(Supplied data Opens)

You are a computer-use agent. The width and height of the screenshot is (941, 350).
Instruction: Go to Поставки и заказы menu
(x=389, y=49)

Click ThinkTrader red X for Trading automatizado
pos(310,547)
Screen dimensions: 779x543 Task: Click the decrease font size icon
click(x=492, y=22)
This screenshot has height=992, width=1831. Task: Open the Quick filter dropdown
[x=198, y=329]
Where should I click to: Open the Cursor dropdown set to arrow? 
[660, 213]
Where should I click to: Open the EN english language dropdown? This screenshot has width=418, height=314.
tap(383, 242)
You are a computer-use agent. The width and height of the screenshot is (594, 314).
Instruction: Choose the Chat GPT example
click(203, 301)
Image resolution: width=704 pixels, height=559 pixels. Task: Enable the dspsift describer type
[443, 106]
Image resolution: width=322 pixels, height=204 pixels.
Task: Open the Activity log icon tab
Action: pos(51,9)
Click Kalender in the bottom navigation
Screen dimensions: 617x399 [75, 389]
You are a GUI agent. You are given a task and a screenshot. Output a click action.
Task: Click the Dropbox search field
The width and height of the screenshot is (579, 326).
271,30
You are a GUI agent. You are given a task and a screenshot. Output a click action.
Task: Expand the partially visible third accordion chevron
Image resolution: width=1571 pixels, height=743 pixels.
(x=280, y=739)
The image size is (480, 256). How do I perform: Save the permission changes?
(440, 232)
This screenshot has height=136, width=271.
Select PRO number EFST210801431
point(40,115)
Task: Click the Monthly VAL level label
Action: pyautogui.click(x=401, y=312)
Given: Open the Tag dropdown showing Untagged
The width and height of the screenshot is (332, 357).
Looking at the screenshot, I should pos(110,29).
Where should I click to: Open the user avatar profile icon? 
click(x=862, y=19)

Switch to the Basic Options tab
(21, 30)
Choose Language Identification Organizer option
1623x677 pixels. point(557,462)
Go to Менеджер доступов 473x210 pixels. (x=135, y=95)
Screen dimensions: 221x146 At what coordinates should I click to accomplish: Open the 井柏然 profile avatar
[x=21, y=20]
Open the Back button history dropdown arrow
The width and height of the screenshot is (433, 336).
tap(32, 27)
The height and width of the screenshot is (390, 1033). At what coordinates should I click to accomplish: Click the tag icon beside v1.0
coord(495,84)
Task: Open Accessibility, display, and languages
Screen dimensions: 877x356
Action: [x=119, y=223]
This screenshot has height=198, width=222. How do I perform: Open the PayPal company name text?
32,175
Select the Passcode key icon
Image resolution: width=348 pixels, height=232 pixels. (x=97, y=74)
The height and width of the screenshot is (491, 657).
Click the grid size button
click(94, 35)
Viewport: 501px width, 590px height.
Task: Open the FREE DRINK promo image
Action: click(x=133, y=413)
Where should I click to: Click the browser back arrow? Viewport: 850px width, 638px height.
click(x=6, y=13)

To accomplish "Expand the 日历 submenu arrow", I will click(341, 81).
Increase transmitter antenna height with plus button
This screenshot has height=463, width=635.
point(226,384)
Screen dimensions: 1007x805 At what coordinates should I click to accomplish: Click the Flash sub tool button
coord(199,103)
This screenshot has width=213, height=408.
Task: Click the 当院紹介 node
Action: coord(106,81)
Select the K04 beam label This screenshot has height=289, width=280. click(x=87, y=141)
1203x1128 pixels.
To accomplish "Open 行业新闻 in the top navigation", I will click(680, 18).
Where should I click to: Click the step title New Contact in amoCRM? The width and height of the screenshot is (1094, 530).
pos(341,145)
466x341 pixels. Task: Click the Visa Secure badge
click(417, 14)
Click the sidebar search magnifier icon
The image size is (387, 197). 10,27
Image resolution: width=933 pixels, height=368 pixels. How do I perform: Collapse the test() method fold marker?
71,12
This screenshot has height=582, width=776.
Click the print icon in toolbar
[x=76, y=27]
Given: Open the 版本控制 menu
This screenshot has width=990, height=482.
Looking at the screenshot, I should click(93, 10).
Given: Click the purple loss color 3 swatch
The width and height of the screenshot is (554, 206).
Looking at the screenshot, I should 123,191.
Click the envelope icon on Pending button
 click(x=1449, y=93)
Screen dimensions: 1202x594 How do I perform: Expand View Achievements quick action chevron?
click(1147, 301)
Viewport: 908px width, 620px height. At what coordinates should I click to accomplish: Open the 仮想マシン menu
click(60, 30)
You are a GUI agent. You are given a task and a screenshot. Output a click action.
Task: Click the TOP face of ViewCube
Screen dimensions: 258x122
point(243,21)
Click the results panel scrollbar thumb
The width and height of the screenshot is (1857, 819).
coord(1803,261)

(Supplied data Closes)

Task goal → Repeat all of the records above exactly as they appear.

Solution →
You are a computer-use agent. The width and height of the screenshot is (941, 350).
Instruction: Go to Поставки и заказы menu
(x=389, y=49)

Click ThinkTrader red X for Trading automatizado
pos(310,547)
Screen dimensions: 779x543 Task: Click the decrease font size icon
click(x=492, y=22)
This screenshot has height=992, width=1831. Task: Open the Quick filter dropdown
[x=198, y=329]
Where should I click to: Open the Cursor dropdown set to arrow? 
[660, 213]
Where should I click to: Open the EN english language dropdown? This screenshot has width=418, height=314.
tap(383, 242)
You are a computer-use agent. The width and height of the screenshot is (594, 314).
Instruction: Choose the Chat GPT example
click(203, 301)
Image resolution: width=704 pixels, height=559 pixels. Task: Enable the dspsift describer type
[443, 106]
Image resolution: width=322 pixels, height=204 pixels.
Task: Open the Activity log icon tab
Action: pos(51,9)
Click Kalender in the bottom navigation
Screen dimensions: 617x399 [75, 389]
You are a GUI agent. You are given a task and a screenshot. Output a click action.
Task: Click the Dropbox search field
The width and height of the screenshot is (579, 326).
271,30
You are a GUI agent. You are given a task and a screenshot. Output a click action.
Task: Expand the partially visible third accordion chevron
Image resolution: width=1571 pixels, height=743 pixels.
(x=280, y=739)
The image size is (480, 256). How do I perform: Save the permission changes?
(440, 232)
This screenshot has height=136, width=271.
Select PRO number EFST210801431
point(40,115)
Task: Click the Monthly VAL level label
Action: pyautogui.click(x=401, y=312)
Given: Open the Tag dropdown showing Untagged
The width and height of the screenshot is (332, 357).
Looking at the screenshot, I should pos(110,29).
Where should I click to: Open the user avatar profile icon? 
click(x=862, y=19)

Switch to the Basic Options tab
(21, 30)
Choose Language Identification Organizer option
1623x677 pixels. point(557,462)
Go to Менеджер доступов 473x210 pixels. (x=135, y=95)
Screen dimensions: 221x146 At what coordinates should I click to accomplish: Open the 井柏然 profile avatar
[x=21, y=20]
Open the Back button history dropdown arrow
The width and height of the screenshot is (433, 336).
tap(32, 27)
The height and width of the screenshot is (390, 1033). At what coordinates should I click to accomplish: Click the tag icon beside v1.0
coord(495,84)
Task: Open Accessibility, display, and languages
Screen dimensions: 877x356
Action: [x=119, y=223]
This screenshot has height=198, width=222. How do I perform: Open the PayPal company name text?
32,175
Select the Passcode key icon
Image resolution: width=348 pixels, height=232 pixels. (x=97, y=74)
The height and width of the screenshot is (491, 657).
Click the grid size button
click(94, 35)
Viewport: 501px width, 590px height.
Task: Open the FREE DRINK promo image
Action: click(x=133, y=413)
Where should I click to: Click the browser back arrow? Viewport: 850px width, 638px height.
click(x=6, y=13)

To accomplish "Expand the 日历 submenu arrow", I will click(341, 81).
Increase transmitter antenna height with plus button
This screenshot has height=463, width=635.
point(226,384)
Screen dimensions: 1007x805 At what coordinates should I click to accomplish: Click the Flash sub tool button
coord(199,103)
This screenshot has width=213, height=408.
Task: Click the 当院紹介 node
Action: coord(106,81)
Select the K04 beam label This screenshot has height=289, width=280. click(x=87, y=141)
1203x1128 pixels.
To accomplish "Open 行业新闻 in the top navigation", I will click(680, 18).
Where should I click to: Click the step title New Contact in amoCRM? The width and height of the screenshot is (1094, 530).
pos(341,145)
466x341 pixels. Task: Click the Visa Secure badge
click(417, 14)
Click the sidebar search magnifier icon
The image size is (387, 197). 10,27
Image resolution: width=933 pixels, height=368 pixels. How do I perform: Collapse the test() method fold marker?
71,12
This screenshot has height=582, width=776.
Click the print icon in toolbar
[x=76, y=27]
Given: Open the 版本控制 menu
This screenshot has width=990, height=482.
Looking at the screenshot, I should click(93, 10).
Given: Click the purple loss color 3 swatch
The width and height of the screenshot is (554, 206).
Looking at the screenshot, I should 123,191.
Click the envelope icon on Pending button
 click(x=1449, y=93)
Screen dimensions: 1202x594 How do I perform: Expand View Achievements quick action chevron?
click(1147, 301)
Viewport: 908px width, 620px height. At what coordinates should I click to accomplish: Open the 仮想マシン menu
click(60, 30)
You are a GUI agent. You are given a task and a screenshot. Output a click action.
Task: Click the TOP face of ViewCube
Screen dimensions: 258x122
point(243,21)
Click the results panel scrollbar thumb
The width and height of the screenshot is (1857, 819).
coord(1803,261)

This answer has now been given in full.